Elle répondit : « De telles politiques ne prennent pas fin
par une décision. Elles peuvent être annulées officiellement
alors qu’elles continuent à être appliquées officieusement.
D’un autre côté, les grandes œuvres littéraires s’érigent
toujours devant la violence et la persécution.

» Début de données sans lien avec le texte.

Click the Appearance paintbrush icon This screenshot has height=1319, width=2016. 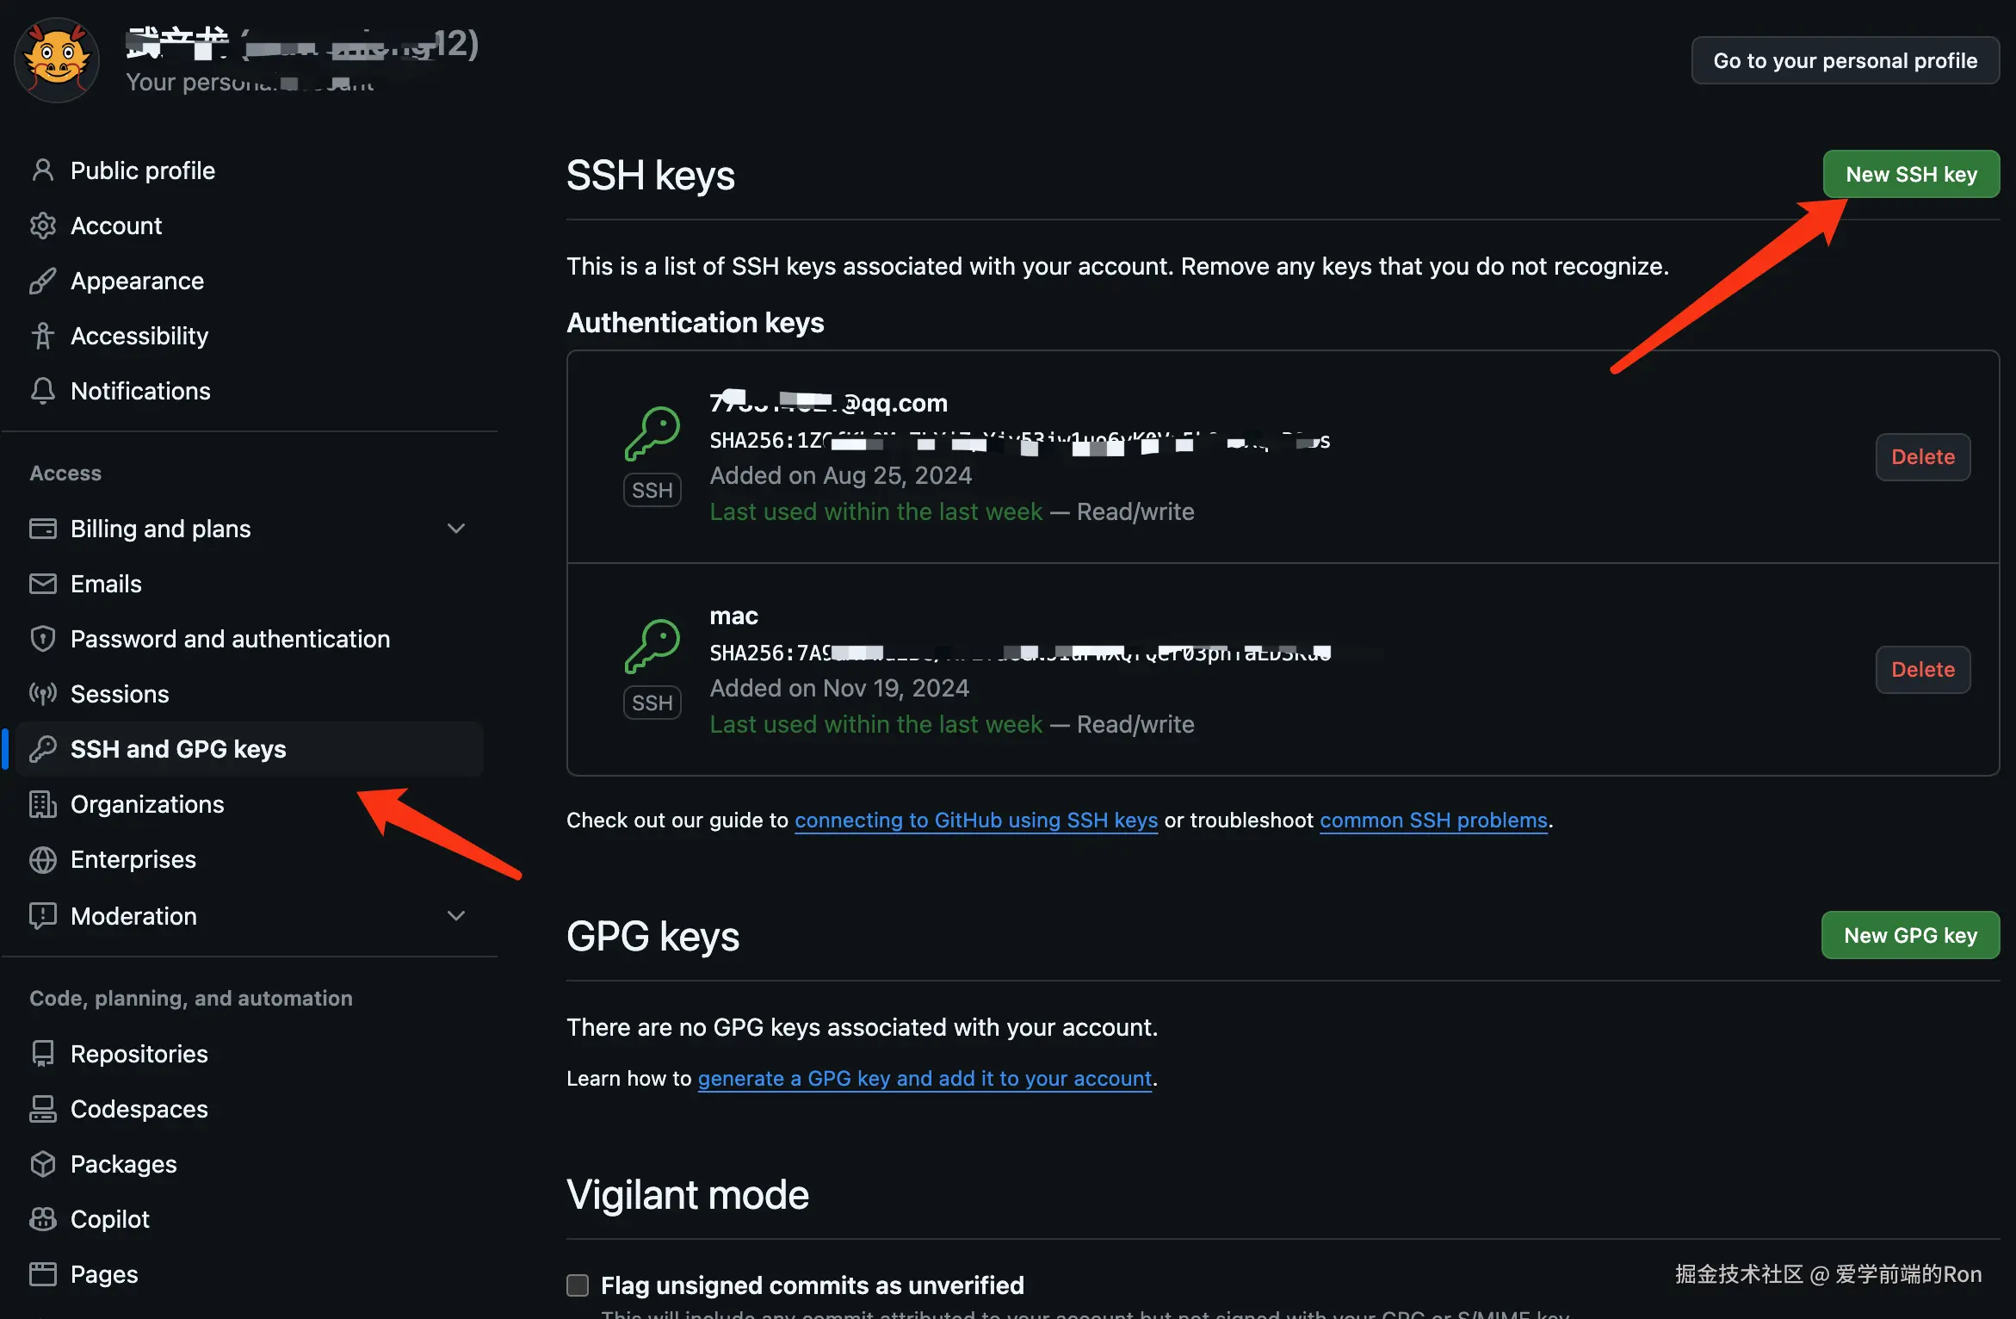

Malheureusement, l’injustice et la persécution persisteront
tant que l’homme existera, même si leur nature et leur forme
changent ».
Il était normal que ce qui a amené l’écrivaine blanche à
sympathiser avec la cause des persécutés noirs soit le même
motif qui l’amène, elle qui est juive, à sympathiser avec la
cause des persécutés palestiniens. Je lui ai demandé
directement son avis sur la cause palestinienne. Elle
rétorqua qu’elle s’est opposée à plusieurs reprises aux
souffrances qu’endurent les Palestiniens en raison des
pratiques des forces d’occupation israéliennes. Pour elle,
l’injustice et la persécution sont indissociables. « Si nous
refusons l’injustice contre les Noirs, il n’est pas question
de l’approuver contre les Palestiniens », a-t-elle dit.
Je lui ai demandé quelle était la solution qu’elle imagine à
la tragédie du peuple palestinien. Elle répondit : « Il n’y
a d’autre solution que la création d’un Etat palestinien.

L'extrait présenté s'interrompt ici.